Realidade Paralela

   social_media_network_marketing_strategies   Actualmente, a palavra distância tem, cada vez mais, um significado relativo, dado o progresso contínuo dos meios de comunicação social que funcionam como autênticos relâmpagos de informação. Desta forma, os média permitem-nos estar virtualmente em qualquer lugar, fornecendo-nos dados precisos e imediatos. Assim, torna-se difícil algum assunto escapar às lentes das câmaras dos jornalistas e paparazzi.

   O século XXI, dominado pela tecnologia digital, afectou positiva e negativamente a forma como as pessoas se relacionam.
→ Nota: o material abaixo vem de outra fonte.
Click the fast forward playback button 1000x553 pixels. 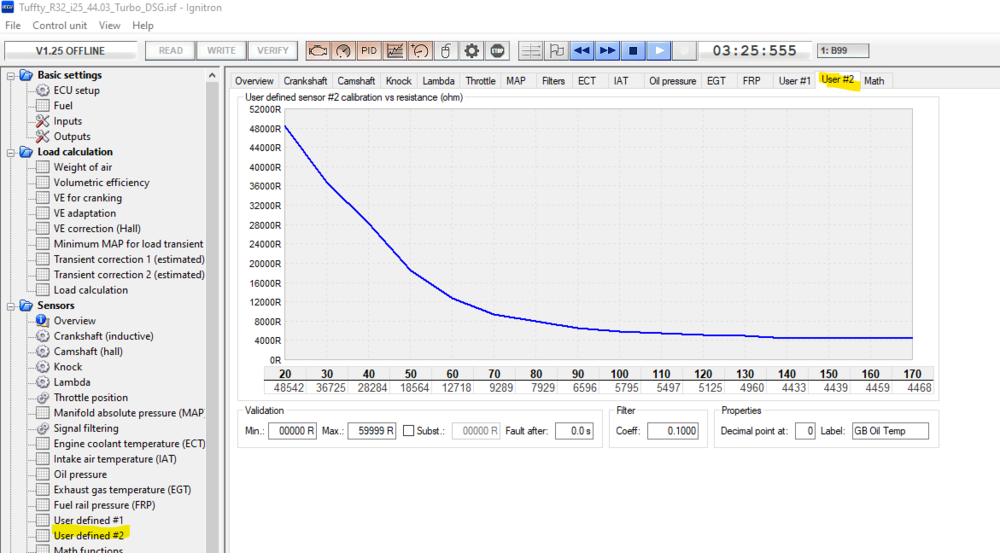tap(607, 50)
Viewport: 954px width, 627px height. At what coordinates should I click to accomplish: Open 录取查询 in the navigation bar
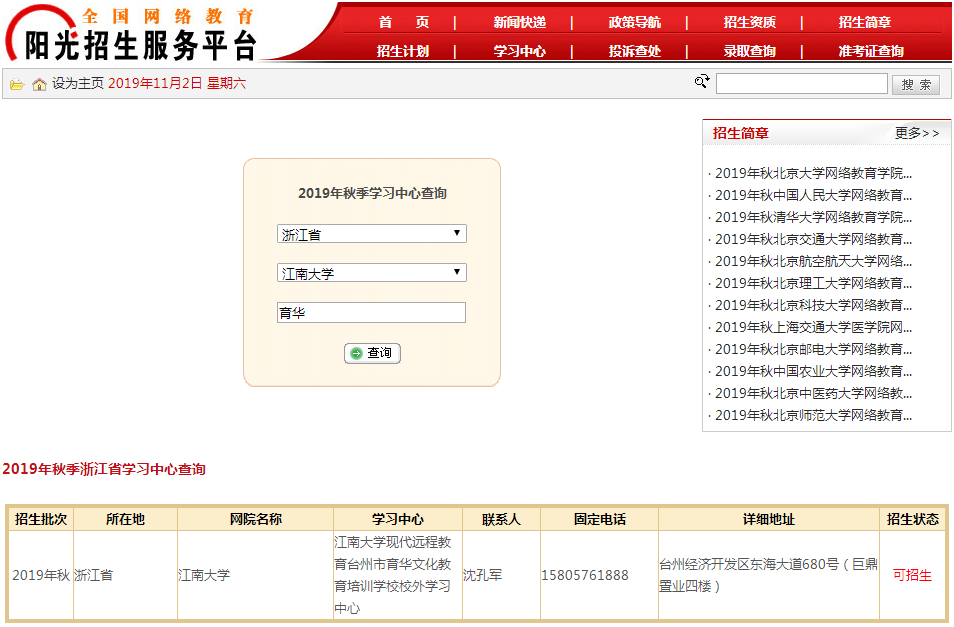pyautogui.click(x=749, y=51)

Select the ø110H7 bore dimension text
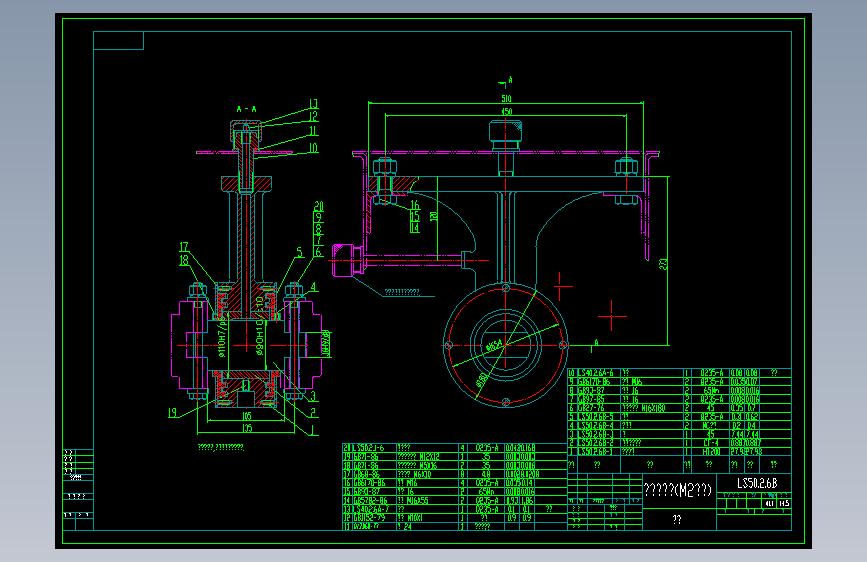(x=222, y=337)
Se antes a distância física tinha o entrave da não facilidade de comunicação, hoje em dia, constata-se o oposto, dado a variedade de escolhas. O lado negativo disto é que as pessoas, nomeadamente os jovens, acabam por se isolar num “mundo paralelo à realidade”, um mundo que, muitas vezes, é falseado, viciante, traumatizante e que rouba tempo e qualidade de vida. Assim, o tempo vai-se passando, por exemplo, na internet, em aplicações como o Facebook, o Instagram, o Skype e o Line. Estas redes sociais são muito úteis, isso é indiscutível, mas retiram muito do processo social cara-a-cara.

   Assim sendo, não é de estranhar que na sociedade actual a solidão seja um sentimento bastante mais intenso do que noutros séculos. Existe uma música de Rui Veloso, chamada Não há estrelas no céu, em que ele canta: “Não há estrelas no céu a dourar o meu caminho / Por mais amigos que tenha sinto-me sempre sozinho. / De quevale ter a chave de casa para entrar, / Ter uma nota no bolso para cigarros e brilhar?” O que ele nos pretende transmitir e, adequando ao tema deste texto, é que não adianta termos dinheiro (ou milhões de amigos nas nossas redes sociais) quando, na verdade, sentimo-nos sozinhos, a precisar de desabafar, abraçar e falar com alguém, não adianta querermos brilhar e sermos os maiores na internet, quando somos frágeis e com uma auto-estima muito reduzida.

   Em conclusão, na minha opinião, os novos meios de comunicação social foram uma invenção fantástica, com infinitas vantagens. Contudo, à que reconhecer que estes geram uma dependência que nem sempre é saudável, pois interferem no modo como agimos com a sociedade.